2015 Winer weather predictions from the Farmers Almanac
After a short, cool summer, most Canadians can expect yet another harsh winter.
That's the forecast according to the Old Farmer's Almanac, which is predicting Ontario and the Prairies will experience below-average temperatures this winter, while snowfall in the Prairie provinces, as well as southern Quebec and the Ottawa area, "will be much greater than normal."
"In 2015, the seasons will bring fierce conditions almost everywhere," Janice Stillman, editor of The Old Farmer's Almanac, said in a release about the Canadian forecast.
Only Atlantic Canada and - unsurprisingly - southern British Columbia, will have above-normal temperatures as well as below-normal snowfall.
Most everyone will experience a cool spring, but after that, Canadians are in for a good summer.
The almanac, which has been published for 223 years, says it has an 80% success rate in accurately predicting long-range weather forecasts.
Fall 2015 will bring average or slightly warmer-than-normal temperatures to much of Canada, and below-normal precipitation everywhere but in the Prairies and the Yukon, where it will be wetter than normal.
And for the USA…
The United States is in for another long, cold winter, according to the newest edition of the Farmers' Almanac. But before you get out your snow shovel and fuzzy mittens, keep reading. Expert meteorologists say the nearly 200-year-old publication's foreboding forecast may be mistaken.
The 2015 edition of the Farmers' Almanac hit shelves Aug. 25, and its contents aren't heartwarming for the winter-weary. This winter will see "below-normal temperatures for about three-quarters of the nation," the Almanac reads. The new winter outlook also predicts that the Northern Plains and the Great Lakes regions of the U.S. will be hardest hit. A snowy winter is predicted for the eastern coastal part of the country, as well as the Central and Southern Plains.

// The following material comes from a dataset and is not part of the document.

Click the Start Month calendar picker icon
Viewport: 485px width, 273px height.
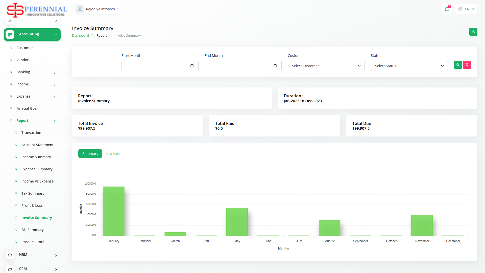click(x=192, y=66)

But these forecasts could be wrong, according to Anthony Artusa, a meteorologist with the National Oceanic and Atmospheric Administration's (NOAA) Climate Prediction Centre in College Park, Maryland.
"One of the things that we look for is whether we have an El Niño or La Niña in place," Artusa said. But these complex weather patterns, which result from variations in ocean temperatures in the Pacific Ocean, are not present at the moment, he said.